● **Exercise directions**: Rewrite the material below from the line containing "You are a GUI" through the line containing "click(1112, 79)", both lines included, with every line kept and 33 added to each coordinate in the answers alone.

········

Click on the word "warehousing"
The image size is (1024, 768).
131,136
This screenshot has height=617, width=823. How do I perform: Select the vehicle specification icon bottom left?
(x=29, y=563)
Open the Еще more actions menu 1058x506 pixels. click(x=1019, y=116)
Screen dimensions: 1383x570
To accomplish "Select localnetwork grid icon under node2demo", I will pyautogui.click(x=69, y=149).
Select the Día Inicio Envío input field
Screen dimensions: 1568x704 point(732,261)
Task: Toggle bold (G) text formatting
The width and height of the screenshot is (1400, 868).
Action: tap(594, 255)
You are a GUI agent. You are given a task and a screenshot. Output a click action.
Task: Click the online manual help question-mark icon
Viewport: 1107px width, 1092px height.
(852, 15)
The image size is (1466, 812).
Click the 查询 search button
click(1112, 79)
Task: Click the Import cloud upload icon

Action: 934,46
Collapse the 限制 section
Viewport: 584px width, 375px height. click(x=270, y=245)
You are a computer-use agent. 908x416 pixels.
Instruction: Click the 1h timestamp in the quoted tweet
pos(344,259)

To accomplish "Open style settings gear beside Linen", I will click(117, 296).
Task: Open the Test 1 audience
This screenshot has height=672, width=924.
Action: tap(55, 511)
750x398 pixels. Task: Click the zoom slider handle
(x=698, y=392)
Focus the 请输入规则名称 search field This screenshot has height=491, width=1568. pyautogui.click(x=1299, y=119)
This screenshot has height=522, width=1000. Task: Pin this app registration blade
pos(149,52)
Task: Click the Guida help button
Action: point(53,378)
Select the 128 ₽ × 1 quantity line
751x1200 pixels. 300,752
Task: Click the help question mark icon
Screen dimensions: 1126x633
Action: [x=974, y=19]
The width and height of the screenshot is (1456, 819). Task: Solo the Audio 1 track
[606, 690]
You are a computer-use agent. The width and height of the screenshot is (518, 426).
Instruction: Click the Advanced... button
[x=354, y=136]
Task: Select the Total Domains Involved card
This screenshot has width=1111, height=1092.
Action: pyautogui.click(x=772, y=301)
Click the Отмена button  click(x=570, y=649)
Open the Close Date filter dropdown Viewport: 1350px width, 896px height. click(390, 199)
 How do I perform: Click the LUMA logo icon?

········

● **Expected answer**:
You are a GUI agent. You are given a task and a screenshot. Output a click action.
Task: Click the online manual help question-mark icon
Viewport: 1107px width, 1092px height.
(885, 48)
The image size is (1466, 812).
Click the 查询 search button
click(1145, 112)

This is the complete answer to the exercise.